Koch was in Congress from 1969 to 1977, but even then was never too far from New York City, rarely spending weekends in D.C. He despised John Lindsay, who was mayor from 1966 to 1973, with tiny Abe Beame serving for one term between them. Lindsay, whose legacy has recently been recast into the heroic mode, took all of Koch’s umbrage for the decline of New York City. Beame’s mayorship was a brutal one, slashing and reorganizing city spending to reconfigure the city’s finances from a massive deficit to a surplus, a situation Koch inherited when Beame didn’t even place second in the Democratic primaries for a second term. “John Lindsay mortgaged the city’s future,” Koch later said. “What am I supposed to do — shut up and pretend it never happened? Lindsay fought back, but the damage was done.
Koch, as well as being a hilarious person in general, was also an oddball. After a trip to China, he wanted to populate New York City with bike lanes. In 1984, in the Times, he wrote an emotional appeal in favor of the death penalty. It concluded: “’The law is a ass,’ Charles Dickens wrote nearly 150 years ago. No, it is not the law, it is the people who created the law who should be so described.” Due to his mouthiness, he was once officially uninvited to visit Greece.
In 1972, Congressman Koch was told by a panhandler that Koch should give him a quarter or he’d be beaten up. Koch hunted down a cop, who complained that the paperwork for arresting the guy would be too much. Koch insisted, the panhandler was arrested, and they all went to the precinct house and then to the court, where the panhandler was fined $50. Fortunately for him, he’d given a fake name, and he slipped away, never paying.
Koch was also perhaps the single most pro-Israel politician of our time. In October of 1977, when he was the Democratic primary candidate for his first term for mayor, he handed President Jimmy Carter a letter — in a staged event, regarding which he’d alerted the media — protesting the very mention of Palestine in peace talks at the United Nations.

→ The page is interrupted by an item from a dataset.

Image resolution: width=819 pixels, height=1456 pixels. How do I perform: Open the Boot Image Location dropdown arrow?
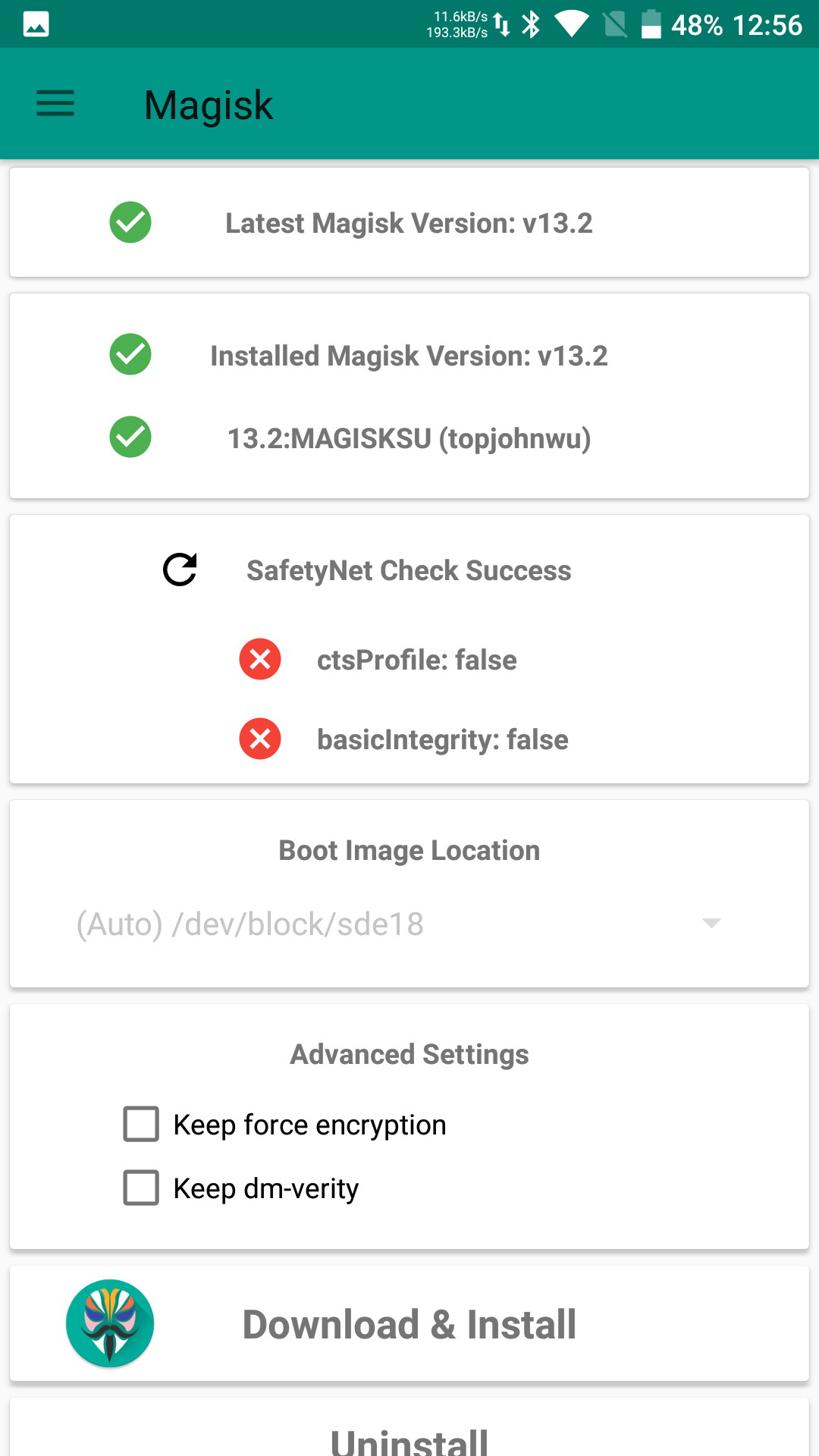[x=711, y=923]

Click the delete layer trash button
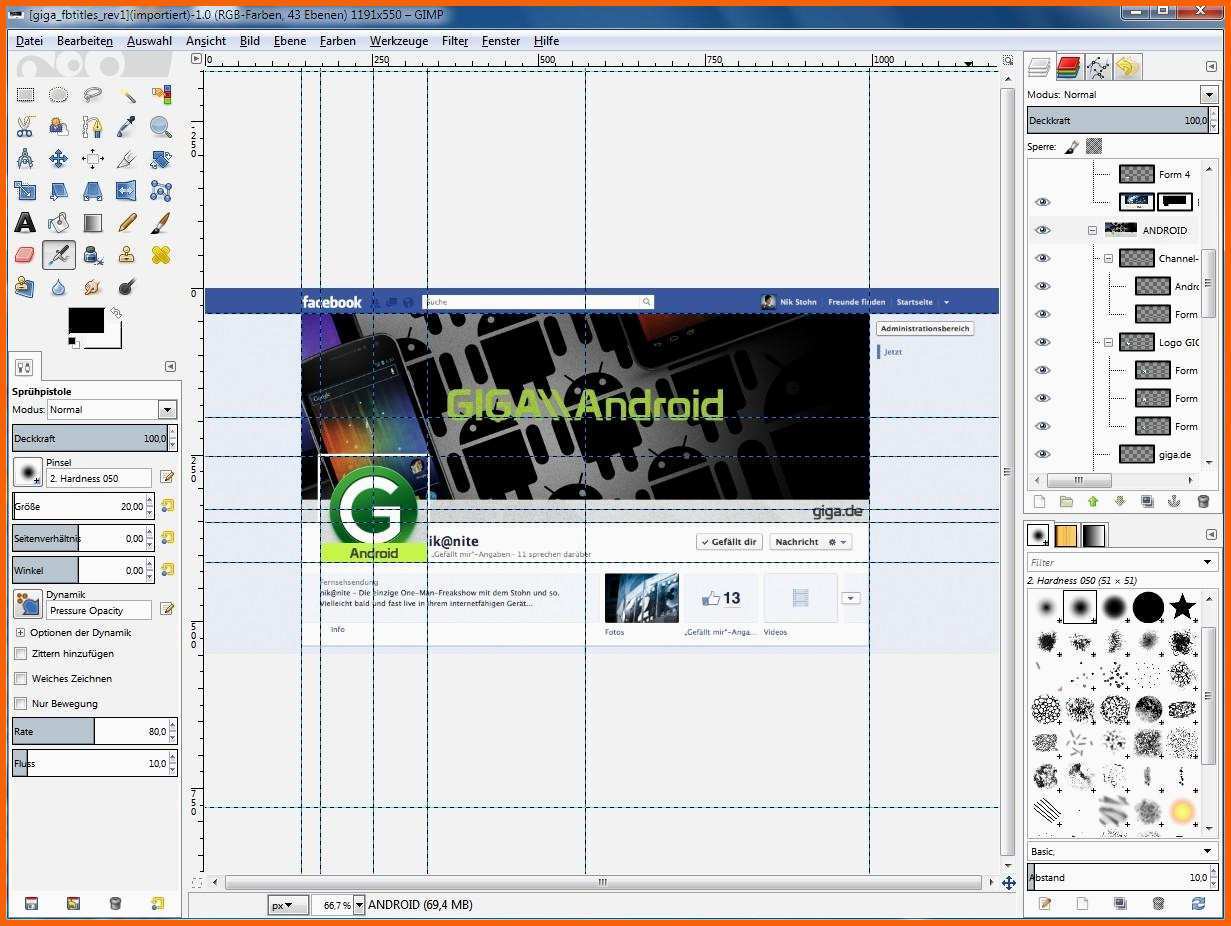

In 1981, he called the United Nations ‘’a pack of fools’’ and ‘’hypocrites.”
In 1983, John B. Oakes denounced Koch in the Times, for his “latter-day McCarthyism.” Koch had given a speech which said that any Jew who didn’t fully support the current policies of Israel were essentially anti-Semites. That same year, an invitation to Beirut was withdrawn by the government, because he’d entered Lebanon in an Israeli helicopter, without permission.
Koch was also a warning about the spoilage that happened to a mayoral machine in its third term. As early as 1986, the city was awash in scandal. Although the city government imploded throughout much of his third term, it was most likely through no active fault of Koch’s except inattention. At one time, he met monthly with the head of all city agencies. In early 1988, such a gathering was notable, because it had not occurred in at least five months. His inattentiveness to AIDS was at least part of this third-term removal from the day-to-day running of the city.
But then, he was also criticized for spending $7 million on his reelection campaign, a number that seems laughably small now.
Bizarrely, Koch released a memoir while still in office, in 1984. (More bizarrely, it was made into a Broadway musical. Characters in the musical included Cardinal John O’Connor, Leona Helmsley and New York City hero Sue Simmons.) The memoir came under attack from people such as Bella Abzug, who called him a liar. He also used the book to pit blacks against Jews, one of his favorite tactics.
Among his successes was the actual creation of low-income and middle-class housing, a project that has not met with any success since. And Koch, unlike all the mayors to follow, only became rich late in life. In 1980, his tax returns said that he paid $29,333.75 in taxes on income of $70,753.92.
Ed Koch ran for a fourth term, in 1989, but lost the Democratic primary to David Dinkins by almost 100,000 votes.